* Try it *
Please transcribe, exactly and only, the lines of the records below from the one holding "Dell Latitude 7420 (81, 726)" to the very end.

* Exercise data *

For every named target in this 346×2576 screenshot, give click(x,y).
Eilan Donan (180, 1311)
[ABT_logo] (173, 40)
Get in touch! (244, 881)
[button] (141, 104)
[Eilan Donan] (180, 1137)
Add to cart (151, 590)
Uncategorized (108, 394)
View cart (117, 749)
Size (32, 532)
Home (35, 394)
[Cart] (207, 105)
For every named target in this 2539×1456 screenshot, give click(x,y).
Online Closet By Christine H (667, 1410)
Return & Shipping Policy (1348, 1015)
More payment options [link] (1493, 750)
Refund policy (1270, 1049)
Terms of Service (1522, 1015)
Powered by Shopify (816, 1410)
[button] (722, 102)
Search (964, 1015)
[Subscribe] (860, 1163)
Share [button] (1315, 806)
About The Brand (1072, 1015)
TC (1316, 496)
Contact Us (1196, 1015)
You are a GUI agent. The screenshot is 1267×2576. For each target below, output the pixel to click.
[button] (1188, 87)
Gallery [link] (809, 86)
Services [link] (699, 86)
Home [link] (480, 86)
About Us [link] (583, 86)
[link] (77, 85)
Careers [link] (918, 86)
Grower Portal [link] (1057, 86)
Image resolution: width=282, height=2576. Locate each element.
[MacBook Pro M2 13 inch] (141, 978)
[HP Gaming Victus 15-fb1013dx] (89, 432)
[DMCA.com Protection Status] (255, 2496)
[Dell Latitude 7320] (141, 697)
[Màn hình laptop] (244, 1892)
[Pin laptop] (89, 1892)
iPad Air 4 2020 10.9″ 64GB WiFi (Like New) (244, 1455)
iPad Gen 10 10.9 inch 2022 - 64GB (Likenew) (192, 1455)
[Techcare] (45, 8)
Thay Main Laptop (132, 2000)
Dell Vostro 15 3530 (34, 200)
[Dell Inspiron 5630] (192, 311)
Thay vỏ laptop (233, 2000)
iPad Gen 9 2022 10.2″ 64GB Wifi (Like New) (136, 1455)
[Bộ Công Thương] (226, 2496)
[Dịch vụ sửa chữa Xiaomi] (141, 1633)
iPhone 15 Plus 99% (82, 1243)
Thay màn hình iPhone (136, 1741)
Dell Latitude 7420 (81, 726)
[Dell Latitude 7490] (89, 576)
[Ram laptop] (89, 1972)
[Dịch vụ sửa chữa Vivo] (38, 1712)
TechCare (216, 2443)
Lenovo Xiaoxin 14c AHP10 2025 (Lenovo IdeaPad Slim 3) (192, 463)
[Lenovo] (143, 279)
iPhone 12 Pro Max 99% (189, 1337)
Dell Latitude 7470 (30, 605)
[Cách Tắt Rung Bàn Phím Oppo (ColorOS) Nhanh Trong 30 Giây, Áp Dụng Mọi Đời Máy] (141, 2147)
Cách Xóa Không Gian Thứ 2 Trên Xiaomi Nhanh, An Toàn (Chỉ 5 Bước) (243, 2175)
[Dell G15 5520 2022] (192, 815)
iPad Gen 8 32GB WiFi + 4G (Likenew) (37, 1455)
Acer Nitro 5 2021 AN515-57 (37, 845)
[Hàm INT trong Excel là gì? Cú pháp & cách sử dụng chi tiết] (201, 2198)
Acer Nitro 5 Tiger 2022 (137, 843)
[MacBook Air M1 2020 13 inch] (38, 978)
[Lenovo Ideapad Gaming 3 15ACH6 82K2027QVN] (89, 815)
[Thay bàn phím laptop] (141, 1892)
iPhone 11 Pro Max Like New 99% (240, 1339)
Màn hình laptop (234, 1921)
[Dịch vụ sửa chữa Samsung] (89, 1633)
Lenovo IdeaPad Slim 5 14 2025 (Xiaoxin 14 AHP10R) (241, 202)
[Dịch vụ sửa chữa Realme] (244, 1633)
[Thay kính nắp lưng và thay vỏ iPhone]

* Output of the exercise *
Dell Latitude 7420 (81, 726)
[Dell Latitude 7490] (89, 576)
[Ram laptop] (89, 1972)
[Dịch vụ sửa chữa Vivo] (38, 1712)
TechCare (216, 2443)
Lenovo Xiaoxin 14c AHP10 2025 (Lenovo IdeaPad Slim 3) (192, 463)
[Lenovo] (143, 279)
iPhone 12 Pro Max 99% (189, 1337)
Dell Latitude 7470 (30, 605)
[Cách Tắt Rung Bàn Phím Oppo (ColorOS) Nhanh Trong 30 Giây, Áp Dụng Mọi Đời Máy] (141, 2147)
Cách Xóa Không Gian Thứ 2 Trên Xiaomi Nhanh, An Toàn (Chỉ 5 Bước) (243, 2175)
[Dell G15 5520 2022] (192, 815)
iPad Gen 8 32GB WiFi + 4G (Likenew) (37, 1455)
Acer Nitro 5 2021 AN515-57 (37, 845)
[Hàm INT trong Excel là gì? Cú pháp & cách sử dụng chi tiết] (201, 2198)
Acer Nitro 5 Tiger 2022 (137, 843)
[MacBook Air M1 2020 13 inch] (38, 978)
[Lenovo Ideapad Gaming 3 15ACH6 82K2027QVN] (89, 815)
[Thay bàn phím laptop] (141, 1892)
iPhone 11 Pro Max Like New 99% (240, 1339)
Màn hình laptop (234, 1921)
[Dịch vụ sửa chữa Samsung] (89, 1633)
Lenovo IdeaPad Slim 5 14 2025 (Xiaoxin 14 AHP10R) (241, 202)
[Dịch vụ sửa chữa Realme] (244, 1633)
[Thay kính nắp lưng và thay vỏ iPhone]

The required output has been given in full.